Ni le premier, ni le dernier corps de métier à s'inquiéter

Si vous n'avez jamais entendu parler d'iZotope, c'est assez normal : ce n'est pas vraiment une entreprise dont les solutions visent le grand public. Fondée en 2001 aux États-Unis, iZotope produit des logiciels et plug-ins audio à destination des professionnels du son : producteurs, musiciens, ingénieurs du son... Très reconnue dans le milieu, ses outils sont des références, utilisés par de nombreux professionnels de par le monde pour masteriser, mixer, restaurer, ou bidouiller des sons ou des productions audio multipistes. Parmi ses produits phares, Neutron, dont la dernière mouture, Neutron 5, vient de sortir. Et les retours des professionnels du milieu sont... ambigus, au minimum.

En cause, les fonctionnalités d'IA apportées par le logiciel, en net progrès depuis la version précédente, et permettant un niveau d'optimisation dans le travail rarement vu. En effet, Neutron 5 en tant que logiciel et suite de plug-ins, propose aux ingés son une solution logicielle permettant de mixer des productions, en particulier dans le domaine musical. L'ennui, c'est que l'IA se propose purement et simplement de faire le mixage à la place de l'ingénieur. Il est ainsi possible de demander à l'IA de Neutron de gérer automatiquement le réglage de chaque piste individuellement (eq, compression, densité, etc.) et les unes par rapport aux autres et de faire automatiquement la balance. L'IA écoute les pistes, apprend, et adapte ses réglages en fonction. En quelques minutes, votre morceau de musique est intégralement mixé, pratiquement prêt à diffuser.
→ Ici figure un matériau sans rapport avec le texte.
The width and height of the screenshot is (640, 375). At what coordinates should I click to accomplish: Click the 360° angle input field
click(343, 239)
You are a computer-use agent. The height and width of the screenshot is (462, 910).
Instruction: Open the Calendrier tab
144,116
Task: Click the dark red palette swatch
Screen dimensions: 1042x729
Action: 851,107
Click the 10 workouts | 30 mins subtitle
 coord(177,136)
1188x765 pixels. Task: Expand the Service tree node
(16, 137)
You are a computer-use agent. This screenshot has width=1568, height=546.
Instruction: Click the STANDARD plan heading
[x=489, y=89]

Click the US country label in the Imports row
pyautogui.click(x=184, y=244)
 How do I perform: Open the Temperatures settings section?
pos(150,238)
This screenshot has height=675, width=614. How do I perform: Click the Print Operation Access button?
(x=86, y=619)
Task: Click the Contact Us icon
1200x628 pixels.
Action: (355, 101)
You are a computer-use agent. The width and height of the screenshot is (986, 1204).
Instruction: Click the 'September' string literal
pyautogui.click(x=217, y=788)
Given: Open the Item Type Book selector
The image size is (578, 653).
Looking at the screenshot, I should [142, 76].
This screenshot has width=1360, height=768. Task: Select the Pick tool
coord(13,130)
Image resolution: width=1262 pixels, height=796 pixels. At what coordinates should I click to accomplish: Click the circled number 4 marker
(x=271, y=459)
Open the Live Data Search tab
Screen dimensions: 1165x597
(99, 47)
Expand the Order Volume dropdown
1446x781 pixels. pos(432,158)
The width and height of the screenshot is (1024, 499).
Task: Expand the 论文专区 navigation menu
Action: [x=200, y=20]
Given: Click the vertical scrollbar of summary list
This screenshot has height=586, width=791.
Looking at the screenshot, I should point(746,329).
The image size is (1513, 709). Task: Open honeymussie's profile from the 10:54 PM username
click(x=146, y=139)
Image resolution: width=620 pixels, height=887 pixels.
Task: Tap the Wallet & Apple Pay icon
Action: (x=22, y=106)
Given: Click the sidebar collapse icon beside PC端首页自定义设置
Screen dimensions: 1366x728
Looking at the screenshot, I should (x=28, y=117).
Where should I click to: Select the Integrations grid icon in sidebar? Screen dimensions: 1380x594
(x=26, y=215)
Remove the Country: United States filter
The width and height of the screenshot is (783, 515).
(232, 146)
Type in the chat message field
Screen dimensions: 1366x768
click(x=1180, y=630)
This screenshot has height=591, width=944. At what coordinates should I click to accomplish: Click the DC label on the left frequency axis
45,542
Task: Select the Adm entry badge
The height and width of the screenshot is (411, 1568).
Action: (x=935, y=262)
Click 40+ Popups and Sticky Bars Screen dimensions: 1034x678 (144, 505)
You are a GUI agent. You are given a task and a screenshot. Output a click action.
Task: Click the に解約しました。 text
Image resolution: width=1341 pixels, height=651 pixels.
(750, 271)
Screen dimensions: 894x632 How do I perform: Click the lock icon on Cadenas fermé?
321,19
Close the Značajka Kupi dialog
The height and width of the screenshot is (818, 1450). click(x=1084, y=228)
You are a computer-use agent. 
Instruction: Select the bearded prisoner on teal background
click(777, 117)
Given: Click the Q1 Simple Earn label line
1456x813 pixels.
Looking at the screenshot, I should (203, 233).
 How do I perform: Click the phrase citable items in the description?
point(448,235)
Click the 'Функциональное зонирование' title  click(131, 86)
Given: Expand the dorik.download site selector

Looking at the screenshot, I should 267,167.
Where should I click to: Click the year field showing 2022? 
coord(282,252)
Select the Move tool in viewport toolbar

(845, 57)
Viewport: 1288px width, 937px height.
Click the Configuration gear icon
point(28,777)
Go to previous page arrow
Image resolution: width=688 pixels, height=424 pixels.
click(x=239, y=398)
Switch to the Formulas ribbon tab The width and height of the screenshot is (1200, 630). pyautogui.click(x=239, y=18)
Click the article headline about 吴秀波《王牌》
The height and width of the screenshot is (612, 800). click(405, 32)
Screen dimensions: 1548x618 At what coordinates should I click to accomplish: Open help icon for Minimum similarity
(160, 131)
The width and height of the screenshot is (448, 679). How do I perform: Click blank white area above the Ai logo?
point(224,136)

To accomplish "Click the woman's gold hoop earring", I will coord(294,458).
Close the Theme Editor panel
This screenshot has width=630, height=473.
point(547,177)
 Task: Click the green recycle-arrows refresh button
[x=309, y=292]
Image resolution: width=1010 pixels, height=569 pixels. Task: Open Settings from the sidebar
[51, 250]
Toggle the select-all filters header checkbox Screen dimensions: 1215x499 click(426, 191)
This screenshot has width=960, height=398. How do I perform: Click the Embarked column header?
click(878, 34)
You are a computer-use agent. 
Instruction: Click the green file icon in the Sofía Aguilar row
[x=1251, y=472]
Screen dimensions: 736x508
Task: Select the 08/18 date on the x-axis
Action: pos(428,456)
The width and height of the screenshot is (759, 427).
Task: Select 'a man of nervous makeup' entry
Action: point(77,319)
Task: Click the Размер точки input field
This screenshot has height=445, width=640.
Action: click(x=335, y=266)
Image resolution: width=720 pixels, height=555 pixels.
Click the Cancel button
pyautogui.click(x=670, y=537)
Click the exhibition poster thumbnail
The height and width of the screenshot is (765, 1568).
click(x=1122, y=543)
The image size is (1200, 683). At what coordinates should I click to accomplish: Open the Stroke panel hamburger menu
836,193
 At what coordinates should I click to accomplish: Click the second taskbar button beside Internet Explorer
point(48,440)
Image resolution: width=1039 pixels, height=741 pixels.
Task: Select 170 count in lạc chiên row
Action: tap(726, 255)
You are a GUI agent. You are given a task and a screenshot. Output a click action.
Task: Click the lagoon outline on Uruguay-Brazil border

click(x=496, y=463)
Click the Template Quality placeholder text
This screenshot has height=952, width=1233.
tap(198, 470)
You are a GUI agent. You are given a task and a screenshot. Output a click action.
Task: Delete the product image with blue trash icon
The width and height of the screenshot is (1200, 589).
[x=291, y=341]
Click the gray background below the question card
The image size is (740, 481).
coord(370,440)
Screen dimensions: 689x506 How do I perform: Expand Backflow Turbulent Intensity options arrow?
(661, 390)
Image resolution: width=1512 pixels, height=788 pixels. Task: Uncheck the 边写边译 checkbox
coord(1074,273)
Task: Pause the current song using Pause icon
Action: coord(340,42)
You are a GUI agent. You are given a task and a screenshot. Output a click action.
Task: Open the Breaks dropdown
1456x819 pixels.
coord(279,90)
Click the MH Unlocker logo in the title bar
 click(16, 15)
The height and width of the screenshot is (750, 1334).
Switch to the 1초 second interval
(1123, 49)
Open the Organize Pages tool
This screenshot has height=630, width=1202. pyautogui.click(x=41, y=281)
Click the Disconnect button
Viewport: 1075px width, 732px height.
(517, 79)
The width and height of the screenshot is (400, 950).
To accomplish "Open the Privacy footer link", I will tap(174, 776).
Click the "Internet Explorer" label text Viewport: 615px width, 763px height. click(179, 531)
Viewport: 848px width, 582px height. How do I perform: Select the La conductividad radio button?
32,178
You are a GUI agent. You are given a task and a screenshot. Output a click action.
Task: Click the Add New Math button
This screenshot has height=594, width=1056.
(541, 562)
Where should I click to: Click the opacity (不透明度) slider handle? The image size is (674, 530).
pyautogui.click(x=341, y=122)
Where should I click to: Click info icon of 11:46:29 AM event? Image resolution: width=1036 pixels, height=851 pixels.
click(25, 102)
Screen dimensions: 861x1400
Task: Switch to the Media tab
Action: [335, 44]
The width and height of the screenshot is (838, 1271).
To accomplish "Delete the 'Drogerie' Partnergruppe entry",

La fonctionnalité n'est pas tout à fait neuve, le "Mix Assistant" était déjà présent dans la version précédente de Neutron, et même dans la version 3. Mais elle atteint un degré de maturité, de puissance, et donc d'automatisation tel que "l'assistant" se trouve en position de prendre le contrôle du mix.

Bien sûr, il y a des limites à tout ça. Il reste globalement nécessaire d'avoir des connaissances en technique de l'audio pour prendre en main l'IA. Il reste utile, voire nécessaire, de faire appel à l'oreille avisée d'un professionnel après coup pour vérifier et apporter des ajustements après coup. Surtout, le mixage audio est autant un art qu'une science. Il n'existe pas de vérité absolue sur ce qui constitue un "bon" mix. L'IA fait sa propre proposition, c'en est une parmi d'autres possibles. Là encore, l'oreille avisée d'un professionnel et sa capacité à proposer une alternative sera déterminante pour un résultat satisfaisant.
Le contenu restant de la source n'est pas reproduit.